Upon analyzing the static balance indicators, it can be concluded that the intervention using the Maitland's method did not result in a significant improvement in the subjects' static balance across the majority of the indexes.

In the existing published literature, the effectiveness of Maitland mobilization techniques on dynamic balance has been explored.⁴² For example, Wells et al. conducted a study on 17 individuals aged 18 to 35 years with chronic ankle sprain. Their findings did not reveal a significant effect of 1 session of Maitland grade 4 mobilization on dynamic balance.⁴³ Likewise, in another study by Harkey et al., the application of Maitland's third-degree mobilization for ankle sprain showed no significant effect on the subjects' dynamic balance.⁴⁴

In the study by Hoch et al., involving 12 patients with chronic ankle sprain, the Maitland mobilization techniques was applied in 6 sessions over a 2-week treatment period with 1 day in between each session. Balance measurements were taken 24-72 hours after the last therapeutic session.⁴⁵ The results indicated that this intervention did not lead to an improvement in static balance. Consistent with their findings, it was observed that 6 sessions of Maitland's intervention did not have a significant effect on static balance in the present study.

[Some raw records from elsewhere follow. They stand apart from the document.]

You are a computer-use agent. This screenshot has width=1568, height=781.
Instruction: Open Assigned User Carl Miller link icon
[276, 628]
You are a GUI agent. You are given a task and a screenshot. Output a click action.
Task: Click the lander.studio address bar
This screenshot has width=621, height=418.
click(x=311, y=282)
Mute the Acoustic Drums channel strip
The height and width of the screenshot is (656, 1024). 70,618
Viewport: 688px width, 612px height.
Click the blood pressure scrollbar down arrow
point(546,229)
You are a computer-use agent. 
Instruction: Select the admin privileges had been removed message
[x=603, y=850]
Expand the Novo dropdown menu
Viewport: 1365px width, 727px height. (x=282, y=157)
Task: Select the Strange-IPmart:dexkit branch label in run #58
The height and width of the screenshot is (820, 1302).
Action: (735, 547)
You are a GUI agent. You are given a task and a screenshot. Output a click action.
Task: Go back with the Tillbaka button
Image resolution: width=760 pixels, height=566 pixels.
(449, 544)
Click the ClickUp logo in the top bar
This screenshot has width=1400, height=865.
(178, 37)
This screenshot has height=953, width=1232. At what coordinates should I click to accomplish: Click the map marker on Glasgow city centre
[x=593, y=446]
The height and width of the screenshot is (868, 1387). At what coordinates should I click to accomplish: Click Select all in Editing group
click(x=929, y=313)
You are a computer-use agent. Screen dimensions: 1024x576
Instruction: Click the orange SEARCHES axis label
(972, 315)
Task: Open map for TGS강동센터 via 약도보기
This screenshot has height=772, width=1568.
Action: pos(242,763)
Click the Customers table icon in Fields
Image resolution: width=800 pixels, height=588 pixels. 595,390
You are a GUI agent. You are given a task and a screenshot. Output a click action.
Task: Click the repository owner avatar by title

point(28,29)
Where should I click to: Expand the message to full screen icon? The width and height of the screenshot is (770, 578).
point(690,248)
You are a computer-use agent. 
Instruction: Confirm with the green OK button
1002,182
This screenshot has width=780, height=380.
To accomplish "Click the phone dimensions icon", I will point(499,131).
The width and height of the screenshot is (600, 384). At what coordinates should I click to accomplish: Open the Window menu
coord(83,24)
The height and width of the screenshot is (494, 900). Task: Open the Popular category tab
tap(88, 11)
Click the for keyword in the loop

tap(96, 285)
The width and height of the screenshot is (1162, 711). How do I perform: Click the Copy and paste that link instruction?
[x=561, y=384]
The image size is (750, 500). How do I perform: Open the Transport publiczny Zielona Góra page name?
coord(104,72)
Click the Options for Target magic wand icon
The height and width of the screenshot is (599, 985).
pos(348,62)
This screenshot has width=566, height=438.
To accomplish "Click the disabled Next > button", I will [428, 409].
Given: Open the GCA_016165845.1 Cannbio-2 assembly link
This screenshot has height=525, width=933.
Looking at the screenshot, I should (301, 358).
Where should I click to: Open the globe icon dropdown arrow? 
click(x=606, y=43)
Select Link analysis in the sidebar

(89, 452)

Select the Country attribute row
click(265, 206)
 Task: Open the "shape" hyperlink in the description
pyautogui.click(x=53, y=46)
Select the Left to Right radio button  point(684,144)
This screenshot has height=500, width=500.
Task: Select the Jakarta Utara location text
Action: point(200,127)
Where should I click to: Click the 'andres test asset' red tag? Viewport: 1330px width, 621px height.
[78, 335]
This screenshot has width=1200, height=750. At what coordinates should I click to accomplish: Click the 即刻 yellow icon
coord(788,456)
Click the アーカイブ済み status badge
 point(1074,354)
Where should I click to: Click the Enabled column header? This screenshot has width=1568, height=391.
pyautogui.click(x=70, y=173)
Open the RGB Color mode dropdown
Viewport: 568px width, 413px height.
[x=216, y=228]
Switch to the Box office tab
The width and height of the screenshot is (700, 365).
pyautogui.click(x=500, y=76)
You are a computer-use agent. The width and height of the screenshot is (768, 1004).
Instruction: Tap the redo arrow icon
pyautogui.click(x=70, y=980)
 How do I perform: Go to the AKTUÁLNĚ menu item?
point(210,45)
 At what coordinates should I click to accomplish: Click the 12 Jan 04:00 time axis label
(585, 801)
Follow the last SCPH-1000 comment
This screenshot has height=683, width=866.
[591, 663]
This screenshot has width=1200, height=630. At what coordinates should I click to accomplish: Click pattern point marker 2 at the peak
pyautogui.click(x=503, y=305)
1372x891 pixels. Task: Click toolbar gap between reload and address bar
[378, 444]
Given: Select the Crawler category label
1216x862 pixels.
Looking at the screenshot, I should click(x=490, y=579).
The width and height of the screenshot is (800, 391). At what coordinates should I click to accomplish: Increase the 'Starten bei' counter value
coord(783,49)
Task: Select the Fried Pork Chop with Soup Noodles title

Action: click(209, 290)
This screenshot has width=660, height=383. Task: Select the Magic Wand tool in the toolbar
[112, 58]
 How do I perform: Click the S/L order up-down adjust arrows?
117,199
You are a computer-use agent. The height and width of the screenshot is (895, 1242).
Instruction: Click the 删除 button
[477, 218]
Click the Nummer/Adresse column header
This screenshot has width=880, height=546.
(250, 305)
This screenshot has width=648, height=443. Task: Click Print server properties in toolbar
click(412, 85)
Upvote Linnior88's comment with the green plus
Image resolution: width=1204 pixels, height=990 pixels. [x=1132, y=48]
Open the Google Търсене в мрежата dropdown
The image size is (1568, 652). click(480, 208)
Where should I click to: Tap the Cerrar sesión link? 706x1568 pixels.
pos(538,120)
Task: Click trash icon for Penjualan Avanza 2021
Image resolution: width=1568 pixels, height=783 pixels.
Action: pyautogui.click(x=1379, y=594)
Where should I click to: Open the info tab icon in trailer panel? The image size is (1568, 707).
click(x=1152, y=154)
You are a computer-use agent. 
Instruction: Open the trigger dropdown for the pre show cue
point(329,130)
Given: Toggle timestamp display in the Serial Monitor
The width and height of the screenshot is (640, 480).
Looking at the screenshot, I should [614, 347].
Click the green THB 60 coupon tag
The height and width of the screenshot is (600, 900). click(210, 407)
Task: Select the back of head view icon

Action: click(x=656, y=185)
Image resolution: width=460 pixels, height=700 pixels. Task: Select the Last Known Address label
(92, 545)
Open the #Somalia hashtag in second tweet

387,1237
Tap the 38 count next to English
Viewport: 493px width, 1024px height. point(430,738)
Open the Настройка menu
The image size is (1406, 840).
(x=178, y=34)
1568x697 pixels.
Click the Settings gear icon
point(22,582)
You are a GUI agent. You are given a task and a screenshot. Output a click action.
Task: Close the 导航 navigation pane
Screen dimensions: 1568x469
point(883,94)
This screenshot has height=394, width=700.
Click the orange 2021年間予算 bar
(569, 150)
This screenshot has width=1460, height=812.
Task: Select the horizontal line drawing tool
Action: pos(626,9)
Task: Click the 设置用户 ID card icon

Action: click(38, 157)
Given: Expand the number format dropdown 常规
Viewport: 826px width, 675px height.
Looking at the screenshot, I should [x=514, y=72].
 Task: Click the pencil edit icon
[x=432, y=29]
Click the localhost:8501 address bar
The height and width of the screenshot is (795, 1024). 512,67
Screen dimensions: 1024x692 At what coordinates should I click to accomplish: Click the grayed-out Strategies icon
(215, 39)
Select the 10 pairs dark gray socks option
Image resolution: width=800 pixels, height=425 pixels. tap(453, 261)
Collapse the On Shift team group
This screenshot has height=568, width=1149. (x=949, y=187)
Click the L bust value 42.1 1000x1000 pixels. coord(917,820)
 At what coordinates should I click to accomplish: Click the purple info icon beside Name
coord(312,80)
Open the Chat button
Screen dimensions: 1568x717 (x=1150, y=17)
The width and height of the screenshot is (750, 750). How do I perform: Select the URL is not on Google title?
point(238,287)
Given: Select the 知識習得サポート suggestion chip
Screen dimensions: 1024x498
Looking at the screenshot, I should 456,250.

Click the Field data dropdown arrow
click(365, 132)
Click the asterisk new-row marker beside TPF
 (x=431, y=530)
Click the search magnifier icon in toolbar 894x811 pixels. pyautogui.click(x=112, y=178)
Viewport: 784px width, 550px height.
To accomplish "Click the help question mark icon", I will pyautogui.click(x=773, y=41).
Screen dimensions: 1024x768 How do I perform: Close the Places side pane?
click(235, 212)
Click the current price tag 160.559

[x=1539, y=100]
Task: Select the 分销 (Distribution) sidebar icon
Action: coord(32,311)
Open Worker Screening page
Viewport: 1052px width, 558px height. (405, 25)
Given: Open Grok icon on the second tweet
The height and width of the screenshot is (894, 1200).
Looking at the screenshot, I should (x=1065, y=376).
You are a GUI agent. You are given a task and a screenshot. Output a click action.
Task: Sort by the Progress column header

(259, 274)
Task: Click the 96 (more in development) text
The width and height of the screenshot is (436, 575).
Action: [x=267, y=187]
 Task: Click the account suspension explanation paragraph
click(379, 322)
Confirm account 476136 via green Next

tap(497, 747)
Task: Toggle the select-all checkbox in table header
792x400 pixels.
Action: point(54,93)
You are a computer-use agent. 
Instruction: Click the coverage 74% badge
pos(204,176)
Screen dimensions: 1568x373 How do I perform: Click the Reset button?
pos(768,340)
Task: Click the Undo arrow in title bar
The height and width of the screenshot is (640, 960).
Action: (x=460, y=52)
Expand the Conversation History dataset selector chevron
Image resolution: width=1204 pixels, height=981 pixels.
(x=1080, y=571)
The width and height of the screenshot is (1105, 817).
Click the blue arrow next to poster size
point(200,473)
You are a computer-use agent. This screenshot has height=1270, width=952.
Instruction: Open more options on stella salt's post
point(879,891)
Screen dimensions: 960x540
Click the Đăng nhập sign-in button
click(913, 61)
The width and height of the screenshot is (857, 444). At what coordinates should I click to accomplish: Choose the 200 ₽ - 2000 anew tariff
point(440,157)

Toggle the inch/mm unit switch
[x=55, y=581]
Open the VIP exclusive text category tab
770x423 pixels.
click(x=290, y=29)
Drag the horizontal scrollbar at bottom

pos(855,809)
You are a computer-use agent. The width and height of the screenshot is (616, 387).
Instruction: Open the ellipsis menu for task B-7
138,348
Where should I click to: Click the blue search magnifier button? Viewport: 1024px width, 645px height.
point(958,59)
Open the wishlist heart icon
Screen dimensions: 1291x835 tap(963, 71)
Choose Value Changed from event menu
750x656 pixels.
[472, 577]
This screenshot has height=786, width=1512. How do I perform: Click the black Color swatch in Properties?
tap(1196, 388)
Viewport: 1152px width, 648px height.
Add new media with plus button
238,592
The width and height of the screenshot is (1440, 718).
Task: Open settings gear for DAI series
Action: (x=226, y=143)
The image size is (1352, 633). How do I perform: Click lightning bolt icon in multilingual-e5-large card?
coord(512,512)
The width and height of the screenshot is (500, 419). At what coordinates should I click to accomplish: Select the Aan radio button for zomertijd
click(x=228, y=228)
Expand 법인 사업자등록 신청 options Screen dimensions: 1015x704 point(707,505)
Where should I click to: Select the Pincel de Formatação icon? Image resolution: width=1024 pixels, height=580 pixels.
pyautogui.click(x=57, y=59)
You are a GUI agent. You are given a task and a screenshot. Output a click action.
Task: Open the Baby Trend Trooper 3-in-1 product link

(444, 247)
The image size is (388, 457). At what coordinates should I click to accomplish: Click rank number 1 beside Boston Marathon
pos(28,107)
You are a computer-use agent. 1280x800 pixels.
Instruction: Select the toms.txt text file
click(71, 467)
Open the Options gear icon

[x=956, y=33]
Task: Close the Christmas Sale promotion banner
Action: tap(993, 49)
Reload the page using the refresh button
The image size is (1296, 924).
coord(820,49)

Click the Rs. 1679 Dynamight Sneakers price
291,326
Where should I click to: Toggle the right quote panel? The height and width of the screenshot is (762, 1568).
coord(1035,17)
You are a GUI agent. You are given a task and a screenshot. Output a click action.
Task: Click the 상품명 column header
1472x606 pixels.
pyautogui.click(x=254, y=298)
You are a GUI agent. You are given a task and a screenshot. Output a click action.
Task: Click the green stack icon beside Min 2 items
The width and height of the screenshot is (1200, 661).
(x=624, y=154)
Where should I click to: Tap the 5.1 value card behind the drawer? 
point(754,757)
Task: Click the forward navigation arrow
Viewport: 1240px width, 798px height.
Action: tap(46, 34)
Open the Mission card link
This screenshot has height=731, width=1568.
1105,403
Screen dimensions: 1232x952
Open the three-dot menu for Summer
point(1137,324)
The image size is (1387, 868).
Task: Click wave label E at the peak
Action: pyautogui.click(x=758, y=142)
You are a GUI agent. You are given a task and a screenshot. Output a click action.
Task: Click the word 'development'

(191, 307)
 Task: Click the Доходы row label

In another study, Hoch et al. used a third-degree Maitland mobilization session on 20 patients with chronic ankle sprain, and examined the balance indices immediately after using the time-to-boundary method.⁴⁶ Their conclusion suggested that this intervention had positive effects on static balance but did not yield positive effects on dynamic balance. The observed inconsistency in results between this study and the present one may be attributed to differences in study characteristics and methodologies.

In a recent systematic review conducted by Weerasekara et al. in 2018, the clinical benefits of joint mobilization were explored. The findings of the review suggested that the Mulligan techniques are more likely to yield clinical benefits compared to Maitland mobilization, traction, and manipulation. Furthermore, when compared to other manual therapy techniques such as Maitland and manipulation, fewer studies reported no positive outcomes with Mulligan techniques.²³ The results of the present study align with the conclusions drawn in the aforementioned systematic review, indicating consistency with the idea that the Mulligan techniques are more likely to produce clinical benefits compared to Maitland mobilization and other manual therapy techniques.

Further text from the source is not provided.